The governments will make commitments and see each other regularly – every five years, we hope – to take stock and examine solutions in order to improve the various proposals, because there is still a long way to go to limit the rise in temperatures. Local authorities and businesses will also take stock of their action every five years and plan for the future.
The agreement must promote a shared vision of the future and a method to make expectations converge. It can be likened to a self-fulfilling prophecy.
As for the solutions agenda, an unprecedented galvanization of economic stakeholders can be seen.
MAJOR COUNTRIES’ APPROACHES
I’d like to conclude by showing that we have a lot more chance of succeeding than in Copenhagen, despite many risks.
Most of the countries are infinitely better prepared than in 2009. I’m thinking in particular of the emerging countries, especially China. There’s considerable parliamentary work to do with China. 2009 was a shock, a political shock from the clash of the old world of developed countries with the emerging countries, but also a shock for the emerging countries, whose increased power coincided with new global responsibilities: China is the main emitter of greenhouse gases. (…)
No political solutions were provided to this shock. But since 2009, many countries have thought about the transformation of their economies. Significant preparations are under way in the emerging countries, and change is afoot in the United States.
Even though the elections weren’t favourable for the administration, which is making efforts today, many US states have gone down the path of decarbonizing the economy, not just California: renewable energies, improved networks, intelligent networks and Positive Energy Buildings are becoming widespread along with a growing concern about the impact of climate change.
So there is an unprecedented degree of preparation.
Countries which, in the past, found themselves adopting a defensive policy, such as India, China, Brazil and South Africa, are starting to take different views: South Africa and Brazil are in favour of a good solution in 2015, India is wondering what approach to take and China is determined to get an agreement in Paris. The political landscape has changed a great deal, which makes me think that the major countries would like to reach an agreement in December 2015. The whole challenge is to conclude an agreement, not a cut-price one, but one which points the way.
We know that this agreement won’t provide the solution for keeping to the 2ºC limit in 2015 because, as things currently stand, countries’ contributions won’t match what needs to be done. Global emissions should have already begun to fall. On the other hand, we must agree on a disciplinary framework for countries, solutions and a road map. At the close of the Paris conference, there must be a plan drawn up to get back to 2ºC, a plan shared by governments, local authorities and businesses, even if this plan sets out a trajectory which is the subject of meetings every five years to ensure it is respected.
Europe’s announcement, which we could have wished more ambitious, had a very positive effect on our partners. We’re the first to set out an ambitious figure for cutting emissions. Despite the recession affecting it, Europe is asserting its belief in a low-carbon economy. (…) Europe is showing that it unilaterally believes that the ecological transition is good for it and, at the same time, is sending a very positive signal to all the countries which still have doubts.

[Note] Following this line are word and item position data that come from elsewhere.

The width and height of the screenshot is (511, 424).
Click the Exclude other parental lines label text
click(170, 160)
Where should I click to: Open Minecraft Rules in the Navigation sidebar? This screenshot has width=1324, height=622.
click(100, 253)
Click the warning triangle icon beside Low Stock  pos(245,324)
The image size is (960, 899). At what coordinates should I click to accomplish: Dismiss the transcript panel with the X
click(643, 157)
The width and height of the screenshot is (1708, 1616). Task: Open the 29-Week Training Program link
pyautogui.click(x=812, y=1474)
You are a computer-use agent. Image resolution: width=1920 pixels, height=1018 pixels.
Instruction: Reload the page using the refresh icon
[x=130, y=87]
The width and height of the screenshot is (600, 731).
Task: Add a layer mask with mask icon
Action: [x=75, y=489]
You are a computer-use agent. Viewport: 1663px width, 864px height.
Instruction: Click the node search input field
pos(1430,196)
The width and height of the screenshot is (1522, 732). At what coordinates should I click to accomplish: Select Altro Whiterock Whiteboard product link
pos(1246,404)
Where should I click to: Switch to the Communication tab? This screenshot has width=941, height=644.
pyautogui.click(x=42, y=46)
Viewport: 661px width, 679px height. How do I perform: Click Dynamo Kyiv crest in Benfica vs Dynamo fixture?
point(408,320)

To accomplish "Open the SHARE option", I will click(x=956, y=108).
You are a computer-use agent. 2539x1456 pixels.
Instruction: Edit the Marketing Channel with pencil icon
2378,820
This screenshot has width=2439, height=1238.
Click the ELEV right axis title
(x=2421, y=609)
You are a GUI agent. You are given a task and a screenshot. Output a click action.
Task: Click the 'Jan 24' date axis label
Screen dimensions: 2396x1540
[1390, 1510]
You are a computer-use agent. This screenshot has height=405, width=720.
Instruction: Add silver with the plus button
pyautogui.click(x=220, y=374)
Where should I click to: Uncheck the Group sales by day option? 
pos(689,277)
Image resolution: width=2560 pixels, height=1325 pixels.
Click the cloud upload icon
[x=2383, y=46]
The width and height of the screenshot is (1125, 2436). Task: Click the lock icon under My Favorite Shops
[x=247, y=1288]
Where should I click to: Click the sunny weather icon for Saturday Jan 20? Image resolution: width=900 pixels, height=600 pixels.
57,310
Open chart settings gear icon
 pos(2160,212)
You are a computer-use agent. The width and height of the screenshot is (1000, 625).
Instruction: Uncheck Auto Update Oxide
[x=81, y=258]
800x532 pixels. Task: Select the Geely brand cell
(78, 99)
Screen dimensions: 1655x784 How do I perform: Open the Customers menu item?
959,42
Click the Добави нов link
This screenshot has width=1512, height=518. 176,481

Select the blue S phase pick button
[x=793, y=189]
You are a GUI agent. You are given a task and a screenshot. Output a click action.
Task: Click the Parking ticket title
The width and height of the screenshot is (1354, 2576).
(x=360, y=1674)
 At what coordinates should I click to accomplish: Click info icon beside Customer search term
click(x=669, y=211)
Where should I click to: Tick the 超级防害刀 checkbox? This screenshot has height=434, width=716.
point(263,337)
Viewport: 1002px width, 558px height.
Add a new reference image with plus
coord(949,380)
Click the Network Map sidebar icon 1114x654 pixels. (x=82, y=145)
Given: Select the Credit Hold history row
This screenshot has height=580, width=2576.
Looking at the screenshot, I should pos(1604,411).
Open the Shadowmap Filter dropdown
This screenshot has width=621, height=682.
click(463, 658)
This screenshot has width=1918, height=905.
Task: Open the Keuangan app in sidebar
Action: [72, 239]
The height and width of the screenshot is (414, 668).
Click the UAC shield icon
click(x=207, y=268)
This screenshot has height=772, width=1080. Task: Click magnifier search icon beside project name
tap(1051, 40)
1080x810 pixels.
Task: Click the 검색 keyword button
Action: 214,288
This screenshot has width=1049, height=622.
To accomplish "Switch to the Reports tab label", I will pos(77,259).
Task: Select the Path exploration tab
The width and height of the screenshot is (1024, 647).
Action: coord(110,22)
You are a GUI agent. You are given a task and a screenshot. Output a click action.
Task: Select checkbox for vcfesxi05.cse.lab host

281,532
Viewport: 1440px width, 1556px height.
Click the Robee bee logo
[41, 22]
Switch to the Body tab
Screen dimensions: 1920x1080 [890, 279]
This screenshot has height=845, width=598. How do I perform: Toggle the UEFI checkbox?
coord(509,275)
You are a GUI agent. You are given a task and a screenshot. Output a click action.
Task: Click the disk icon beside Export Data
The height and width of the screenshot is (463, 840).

Two doubts must be overcome. The first: can it be done? Are our societies willing to do it? In this respect, the more one observes the countries preparing for it, the less doubt there is. The second doubt: are the others going to do it? This doubt, precisely, is more easily dispelled today because many countries are hoping for success in December  faced with a climate risk which has never been more fully grasped – as we saw on 23 September [UN Climate Summit]. (…)./.